De plus en plus critiqué, l'État de droit n'a jamais été aussi fragile. Le juge, naguère figure respectée, est devenu la cible d'une bonne partie de la classe politique en France, comme il l'est de Donald Trump outre-Atlantique. C'est dans ce contexte qu'Emmanuel Macron semble tester le nom de Richard Ferrand. Or, nommer un proche réputé pour sa dévotion, mais dont le nom a été associé dans l'opinion aux affaires, risque fort d'entacher profondément la légitimité d'une institution plus que jamais centrale dans notre vie politique.
Il convient d'abord de préciser que ces lignes ne constituent en rien une remise en cause de la personne de Richard Ferrand, qui fut un bon président de l'Assemblée nationale et dont les affaires, aujourd'hui prescrites, ne sauraient peser comme un soupçon de culpabilité. Il est également compréhensible que d'anciennes personnalités politiques puissent être nommées au Conseil constitutionnel, dès lors que leur expérience, notamment à la commission des lois, leur confère une solide connaissance du droit constitutionnel.

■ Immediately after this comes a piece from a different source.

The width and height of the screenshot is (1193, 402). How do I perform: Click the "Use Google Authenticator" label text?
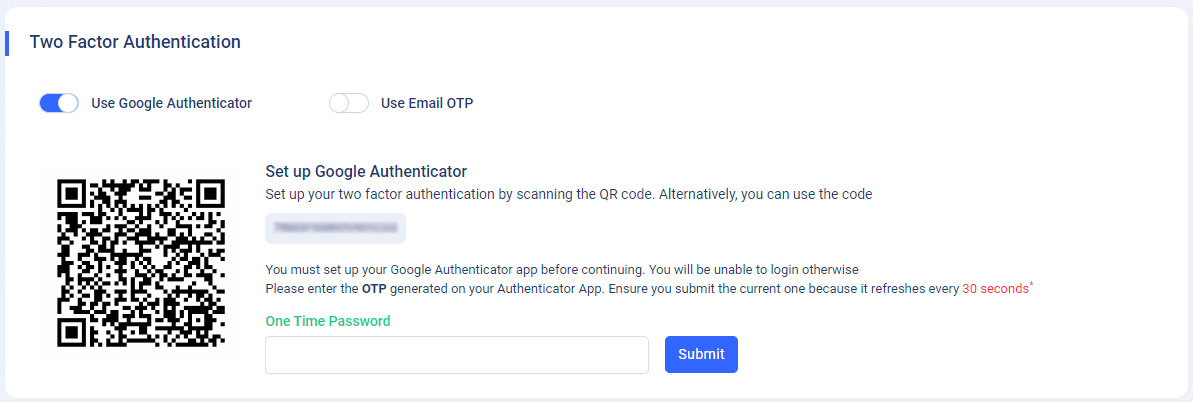(x=171, y=104)
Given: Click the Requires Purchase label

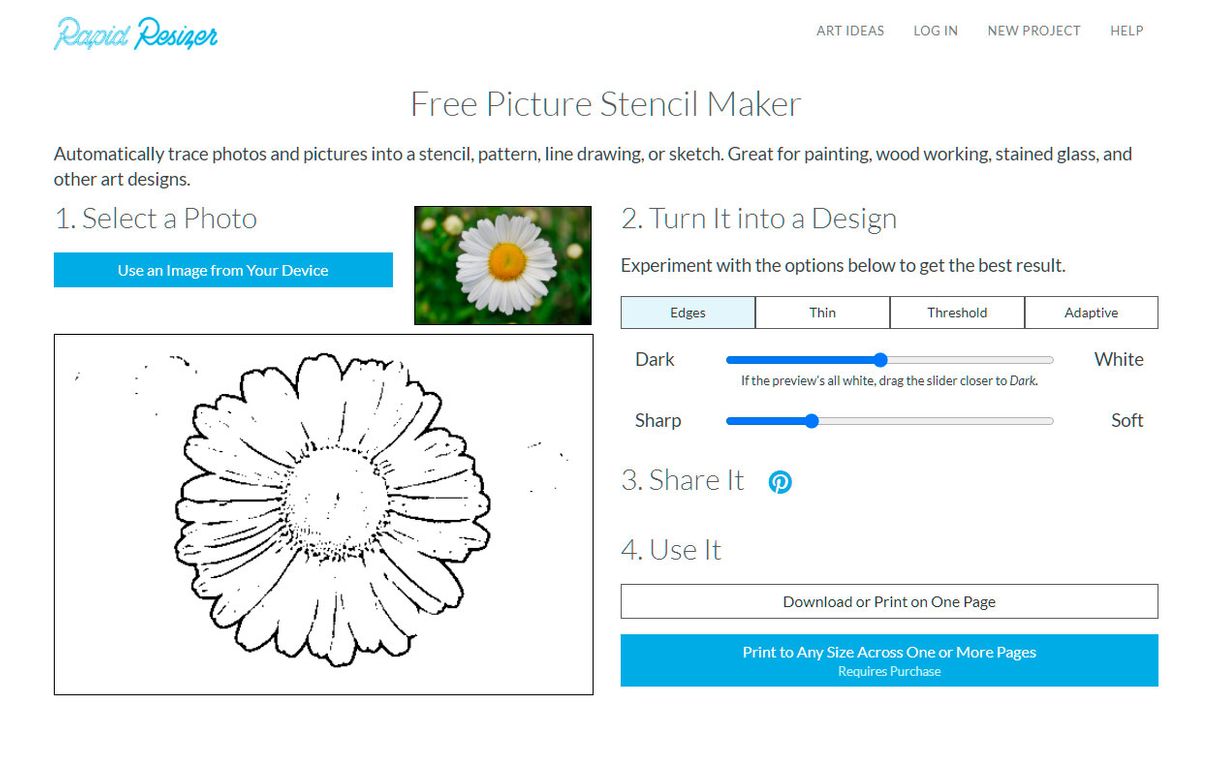Looking at the screenshot, I should coord(889,671).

Ce qui est en cause ici, ce n'est donc pas l'homme, mais le contexte. Nous sommes en pleine crise politique. Le droit constitutionnel est devenu un enjeu majeur et clivant. De nombreux sujets qui nous animent depuis 2022 ne connaissent pas de solution évidente. Les constitutionnalistes ne sont pas des prophètes, et seul le juge constitutionnel a, dans ses décisions, la capacité d'arbitrer entre des choix aux conséquences politiques immenses.